Innovation StageDescribes the phase of technology development that is supported by the program. Programs were assigned to one or more of the following innovation stages:
  • Research and Development (R&D): includes programs dedicated to early-stage research and development, including basic research, invention, and prototyping of new technologies or solutions.
  • Piloting and Demonstrations: includes programs that have moved beyond early-stage research and development to support the piloting and initial use of new technologies or solutions.
  • Deployment: includes programs designed to increase the adoption and use of new technologies or solutions.
Funding TypeDescribes the type of government spending that funds the program. Funding types currently accounted for in the Tracker include:
  • Annual Appropriations: includes funding provided through the yearly Congressional appropriations process that funds discretionary government programs (e.g., via the FY21 Omnibus appropriations bill).
  • One-Time Appropriations: includes funding provided on a one-time basis outside of the yearly appropriations process (e.g., via stand-alone legislation like the Inflation Reduction Act).
  • Tax Credits: includes funding made available via the implementation of provisions in the tax code.*
* Unlike appropriations, which provide a set amount of budget authority for a given program, tax credits do not typically specify the total amount of funding available per credit.
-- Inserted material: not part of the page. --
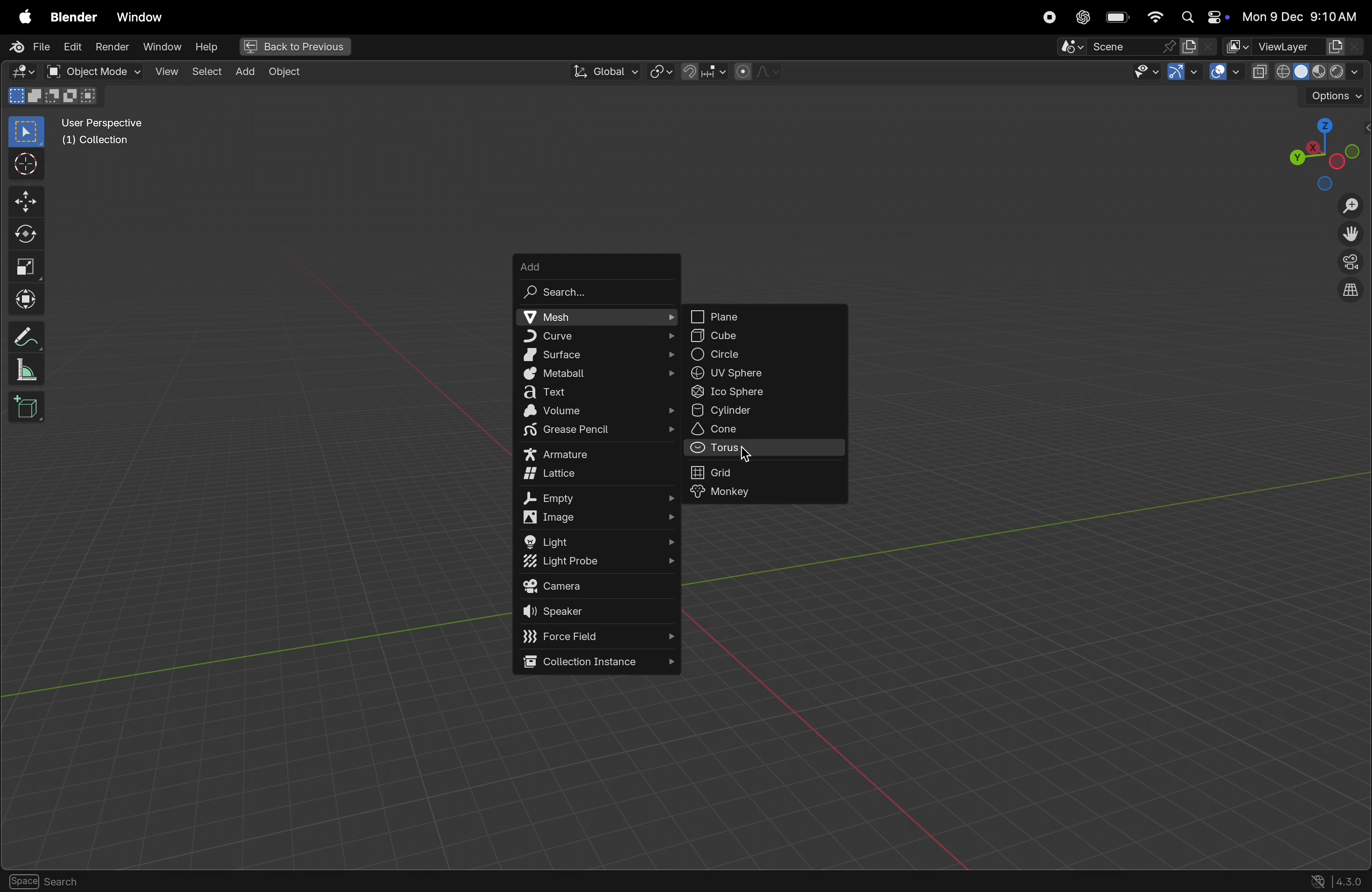  What do you see at coordinates (764, 354) in the screenshot?
I see `circlr` at bounding box center [764, 354].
Consequently, we use the estimated tax credit expenditures provided by the Congressional Budget Office (CBO) and the Joint Committee on Taxation (JCT) as an estimate for the amount of funding to include in the Tracker. These estimated values are visually differentiated in the Tracker with cross-hatching to distinguish them from more concrete federal funding vehicles.
Funding SourceThe Funding Source category provides the name of the piece of Congressional legislation that provided the funding for the program.

Data Caveats

Categorizing federal programs according to sector, solution and innovation stage relies on judgment calls and, in cases where funding applies to multiple options within a category, the use of rough estimates to determine the relative amounts of funding dedicated to each option. Accordingly, both individual and aggregate funding allocated to these categories should be interpreted as ballpark estimates rather than precise amounts, with the exception of the Agency category.

Each program is assigned to one or more of the classifications listed under each of the categories in the table above. In some cases, funding is split between multiple classifications within a category. For example, a program may support both the power and transportation sectors. If the program description provided a clear split for the program funding (e.g., 20% for power and 80% for transportation), we split the funding within the Sector category accordingly. If the description did not specify how the funding was divided, we split it evenly among the classifications within the category (e.g., to use the example above, 50% for power and 50% for transportation). The full program funding amount was never double-counted within a category.

In those cases where one program’s funding counted for multiple options within multiple categories (e.g., sector, solution, innovation phase), the full amount of funding was allocated individually to each category, assuming that the categorization in one area had no impact or association with the categorization in another. For instance, if a program’s funding is estimated as being split 50-50 between the power and transportation sectors and 50-50 between the research and development (R&D) and deployment innovation stages, the tool does not distinguish how much of the program’s power sector spending went toward R&D and does not necessarily follow that 25% of program funding is dedicated to power sector R&D.